Writing heroes who think they're villains

Enough twist villains. Your girl needs more redemption arcs!
Writing heroes who think they're villains

It's trendy now to write morally grey characters in fiction. Hurray!

But if that were true, I'd have no free time left in my day; I'd be reading or gaming or watching that character live their edgy, chaotic little life as much as humanly possible. I'd be eating so good, I'd go radio silent for weeks.

I love morally gray characters more than any other. For the first, oh, 15 hours of my 150-hour P5R playthrough, the "detective prince" Akechi Goro pissed me off every time he was on screen...until one day, I blinked and was part of his rabid fan club at my big age. In my mind, he's the quintessential villain who thinks he's a hero: you understand his stakes, and why he does what he does, but he's so aggressively two-faced and ruthless, you could say he single-handedly divided the fandom.

Presumably an anti-hero, he follows his own sense of justice and his own rules, ostracizing himself in the process. Sometimes these characters look simultaneously noble and evil, brilliant and profoundly stupid. I didn't watch The Boys, but every clip I see of Homelander tells me he's got a legion of "I can fix him" girlies on Reddit frothing at the mouth.

Then you have characters who, unlike Akechi and Homelander, start off despised and vilified. They're similarly unpredictable, and have a painful weak point that likely made them who they are.

What makes a morally gray character in fiction sing is how well you humanize them.

My character Lukas is a hero who thinks he's a villain. Murder is sanctioned in his line of work, but you have no idea how he feels about it — or anything, for that matter. You get to watch him both harm and protect people in the same breath, flirt with girls and slash their throats. You see his comfortable life, but also the smallness of his world. He's idolized by some and a scary urban legend to others. For the first 30 or so chapters you get glimpses into how he thinks, but no insight into his motivations.
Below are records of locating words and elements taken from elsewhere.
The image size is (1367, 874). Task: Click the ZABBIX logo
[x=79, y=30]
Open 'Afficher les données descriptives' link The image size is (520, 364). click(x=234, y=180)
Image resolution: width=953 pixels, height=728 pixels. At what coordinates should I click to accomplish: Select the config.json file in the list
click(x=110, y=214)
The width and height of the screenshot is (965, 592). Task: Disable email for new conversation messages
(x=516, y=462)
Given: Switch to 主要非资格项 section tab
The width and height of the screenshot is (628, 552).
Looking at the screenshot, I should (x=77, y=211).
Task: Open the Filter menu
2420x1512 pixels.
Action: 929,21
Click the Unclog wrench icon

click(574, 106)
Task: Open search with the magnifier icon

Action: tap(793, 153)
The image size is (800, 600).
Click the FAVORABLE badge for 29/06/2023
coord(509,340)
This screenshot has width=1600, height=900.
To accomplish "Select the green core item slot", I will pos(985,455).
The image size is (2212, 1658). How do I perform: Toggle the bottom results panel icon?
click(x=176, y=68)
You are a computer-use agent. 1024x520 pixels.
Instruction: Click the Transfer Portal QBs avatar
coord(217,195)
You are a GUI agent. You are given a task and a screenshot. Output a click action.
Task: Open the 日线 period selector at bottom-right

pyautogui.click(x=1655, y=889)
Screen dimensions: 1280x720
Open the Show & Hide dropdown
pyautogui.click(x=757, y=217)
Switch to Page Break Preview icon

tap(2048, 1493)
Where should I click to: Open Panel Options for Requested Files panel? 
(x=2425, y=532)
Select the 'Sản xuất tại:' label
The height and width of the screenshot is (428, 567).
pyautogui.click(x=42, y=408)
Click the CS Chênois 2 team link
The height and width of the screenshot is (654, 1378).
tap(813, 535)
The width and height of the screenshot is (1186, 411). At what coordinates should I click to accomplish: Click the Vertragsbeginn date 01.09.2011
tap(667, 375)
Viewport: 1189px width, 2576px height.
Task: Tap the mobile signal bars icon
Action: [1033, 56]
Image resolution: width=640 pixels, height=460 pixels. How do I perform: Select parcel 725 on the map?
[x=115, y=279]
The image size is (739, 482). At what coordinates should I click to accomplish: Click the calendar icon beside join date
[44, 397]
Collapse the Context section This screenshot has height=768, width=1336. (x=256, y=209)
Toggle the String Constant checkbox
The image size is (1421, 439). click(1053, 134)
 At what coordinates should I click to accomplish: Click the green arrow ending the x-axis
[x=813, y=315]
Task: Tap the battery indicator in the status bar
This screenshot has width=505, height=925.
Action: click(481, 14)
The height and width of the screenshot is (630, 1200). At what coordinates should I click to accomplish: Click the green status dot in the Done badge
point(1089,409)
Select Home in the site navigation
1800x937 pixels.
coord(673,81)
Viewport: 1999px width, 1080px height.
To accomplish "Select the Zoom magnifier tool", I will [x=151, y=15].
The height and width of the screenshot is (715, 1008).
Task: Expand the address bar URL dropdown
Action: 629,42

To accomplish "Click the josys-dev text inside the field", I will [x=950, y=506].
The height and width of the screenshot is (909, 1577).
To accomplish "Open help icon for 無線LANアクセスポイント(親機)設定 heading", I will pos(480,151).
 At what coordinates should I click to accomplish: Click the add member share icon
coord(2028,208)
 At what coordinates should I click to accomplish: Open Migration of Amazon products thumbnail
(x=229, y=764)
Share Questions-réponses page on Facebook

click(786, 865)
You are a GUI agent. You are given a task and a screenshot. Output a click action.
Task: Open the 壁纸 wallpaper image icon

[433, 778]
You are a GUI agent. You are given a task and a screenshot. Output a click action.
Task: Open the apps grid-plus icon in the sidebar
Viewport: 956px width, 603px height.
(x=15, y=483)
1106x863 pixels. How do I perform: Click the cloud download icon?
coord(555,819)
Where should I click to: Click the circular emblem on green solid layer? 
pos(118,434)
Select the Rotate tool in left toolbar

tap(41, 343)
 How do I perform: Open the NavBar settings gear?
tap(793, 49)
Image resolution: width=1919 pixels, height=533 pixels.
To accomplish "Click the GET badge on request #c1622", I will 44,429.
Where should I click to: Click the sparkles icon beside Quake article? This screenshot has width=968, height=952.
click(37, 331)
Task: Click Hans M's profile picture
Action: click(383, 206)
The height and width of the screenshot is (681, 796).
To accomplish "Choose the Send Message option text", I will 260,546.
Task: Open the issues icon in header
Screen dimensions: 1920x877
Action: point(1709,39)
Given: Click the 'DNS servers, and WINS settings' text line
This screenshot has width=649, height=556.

God, I hope I pull it off; that feeling that you know where the story is going and think he's one of the good guys. You're just not sure when or how the other shoe falls — or whether he'll survive to enjoy his redemption.

A lot of TikTok talk over morally gray characters ends up boiling down to "bad dudes doing bad things but feeling sad about it." I'll reserve my flowers for the characters who those righteous types who get the job done, by any means necessary.